[Extrait]:
Dans un autre registre, le programme Jotna fait état de l’introduction de «l’anglais à l’élémentaire couplé aux nouvelles technologies (quoi qu’elles ne sont plus nouvelles, du tout) et depuis l’école primaire» comme si l’élémentaire était différent du primaire. Nous sommes sûrs que le président Sonko sait que ces deux notions renvoient à la même réalité. Pour sa gouverne, nous devons juste rappeler que le système éducatif sénégalais est structuré en quatre cycles dont deux sont obligatoires : le préscolaire (avec un minimum présentiel d’un an, entre 5 et 6 ans) ; le cycle élémentaire (ou primaire) avec trois étapes ayant deux niveaux chacune, prévu pour les 6 – 11 ans ; le cycle moyen avec quatre classes destiné aux 12 -15 ans ; le secondaire qui dure 3 ans entre 16 -18 ans.
Pour rappel, de 2000 à maintenant, l’accès à l’enseignement et la formation technique et professionnelle (Eftp) s’est fortement amélioré, de même que le passage à l’université. L’enseignement supérieur s’est beaucoup démocratisé ces dernières années. Quant à l’introduction du bilinguisme retracée dans ce programme de Pastef, la même observation sera faite. Là également, rien de nouveau sous les tropiques. Beaucoup d’écoles maternelles proposent depuis des décennies l’initiation à l’anglais. C’est plutôt le trilinguisme qui aurait été une nouveauté, avec en toile de fond, le triptyque «langue officielle/première langue étrangère/langue maternelle». C’est-à-dire dérouler les enseignements-apprentissages sur la base de la langue officielle (le français), la langue étrangère (l’anglais) et la langue maternelle de l’enfant (une de nos langues nationales).

Lignes de données de pointage:
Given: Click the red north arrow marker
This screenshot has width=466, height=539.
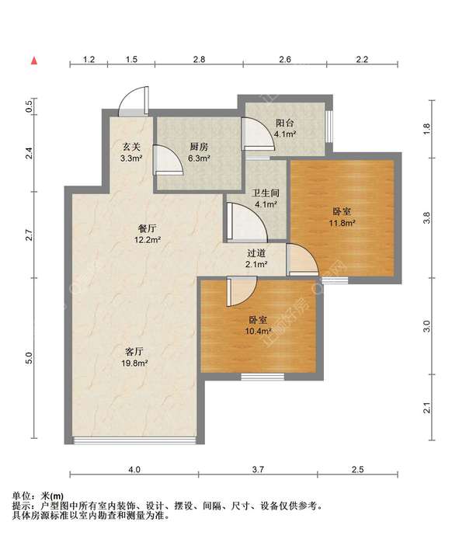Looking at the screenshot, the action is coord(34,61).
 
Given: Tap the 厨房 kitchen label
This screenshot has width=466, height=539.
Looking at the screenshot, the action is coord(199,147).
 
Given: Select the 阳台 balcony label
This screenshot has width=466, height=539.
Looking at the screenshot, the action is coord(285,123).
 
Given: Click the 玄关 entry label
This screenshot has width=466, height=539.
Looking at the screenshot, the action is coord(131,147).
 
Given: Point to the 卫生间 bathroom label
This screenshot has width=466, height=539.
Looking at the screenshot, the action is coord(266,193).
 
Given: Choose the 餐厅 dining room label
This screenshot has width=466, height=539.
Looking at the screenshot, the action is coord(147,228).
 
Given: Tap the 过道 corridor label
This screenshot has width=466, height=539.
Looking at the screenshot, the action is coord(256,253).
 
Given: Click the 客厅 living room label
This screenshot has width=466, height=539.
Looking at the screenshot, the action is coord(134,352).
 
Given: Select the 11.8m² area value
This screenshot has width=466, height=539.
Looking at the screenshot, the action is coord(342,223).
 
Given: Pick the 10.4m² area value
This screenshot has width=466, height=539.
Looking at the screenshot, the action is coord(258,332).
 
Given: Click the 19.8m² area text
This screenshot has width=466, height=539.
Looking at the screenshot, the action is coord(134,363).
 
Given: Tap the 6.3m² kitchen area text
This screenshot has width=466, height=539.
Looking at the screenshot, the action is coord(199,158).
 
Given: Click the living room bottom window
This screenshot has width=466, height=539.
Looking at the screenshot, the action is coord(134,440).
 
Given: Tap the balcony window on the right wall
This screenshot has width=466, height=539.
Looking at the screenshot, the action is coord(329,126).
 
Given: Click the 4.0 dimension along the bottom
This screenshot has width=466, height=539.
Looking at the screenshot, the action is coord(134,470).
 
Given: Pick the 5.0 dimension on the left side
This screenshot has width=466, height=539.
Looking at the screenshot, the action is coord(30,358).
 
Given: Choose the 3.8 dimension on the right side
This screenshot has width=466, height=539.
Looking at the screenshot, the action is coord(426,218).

* * *

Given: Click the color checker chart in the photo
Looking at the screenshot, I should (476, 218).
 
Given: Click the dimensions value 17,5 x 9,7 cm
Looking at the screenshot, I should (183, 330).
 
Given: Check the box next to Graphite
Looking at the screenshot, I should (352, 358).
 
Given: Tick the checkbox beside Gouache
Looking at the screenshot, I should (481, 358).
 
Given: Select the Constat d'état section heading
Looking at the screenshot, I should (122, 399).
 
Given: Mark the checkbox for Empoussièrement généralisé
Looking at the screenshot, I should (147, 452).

[Consignes à suivre]:
Fournissez la suite de l'extrait sur le système éducatif sénégalais, en reprenant immédiatement après sa dernière phrase. Les enregistrements forment un matériau distinct de l'extrait.

[Résultat attendu]:
Poursuivant la lecture du volet éducation du programme Jotna, nous relevons l’expression d’une idée poussée jusqu’au plus profond du dilatoire et de la démagogie. En effet, supposer une seule seconde que «revaloriser la fonction enseignante» se résume au règlement des questions matérielles, notamment pécuniaires, relève de l’incurie et d’une parfaite méconnaissance du niveau des investissements dans notre école ces dernières décennies. D’ailleurs, cela dénote une volonté cachée de couper l’herbe sous le pied du mouvement syndical de notre pays qui avait fini d’en faire un des chevaux de bataille de sa plateforme revendicative. Nous nous souvenons déjà que lors du Congrès de l’Union démocratique des enseignants (Uden) en 1998 à l’Ucad, le secrétaire général Mamadou Diop Castro en avait fait cas dans une de ses mémorables envolées lyriques. Dès lors, nous préférons parler de «revalorisation de la profession enseignante», car il s’agit bien, pour le cas d’espèce, de la profession et non de la fonction. Et vouloir «revaloriser la fonction enseignante en repensant le système d’avancement et d’intégration des enseignants et en réformant le système d’allocation des ressources» n’est qu’illusion et manque de respect à ces «bâtisseurs de l’humanité». Et cela reviendrait à prendre l’ombre pour la proie. Ce n’est pas une question d’argent, mais plutôt d’organisation.
Nous estimons que la revalorisation de la profession enseignante doit nécessairement passer par la prise et l’application d’une batterie de mesures qui peuvent se résumer à une gestion inclusive et participative du système scolaire. L’Ecole (enseignants, personnels d’appui, élèves, comités de gestion des établissements, associations de parents d’élèves, corps de contrôle) devrait pouvoir participer à toutes les prises de décisions devant influer son cours. Là aussi, des efforts sont enregistrés, car c’est bien par la décentralisation des instances de décisions et la délégation des pouvoirs essentiels aux enseignants et personnels de première ligne des établissements que passera la revalorisation de l’école, et par ricochet, celle de la profession enseignante. Si nous voulons sérieusement et durablement valoriser la profession des enseignants, les pouvoirs de décisions doivent être donnés aux personnels éducatifs, puisqu’ils savent mieux que quiconque ce dont l’école a besoin. Ce processus du empowerment est absolument nécessaire. Il faut donner le pouvoir de l’Ecole aux enseignants.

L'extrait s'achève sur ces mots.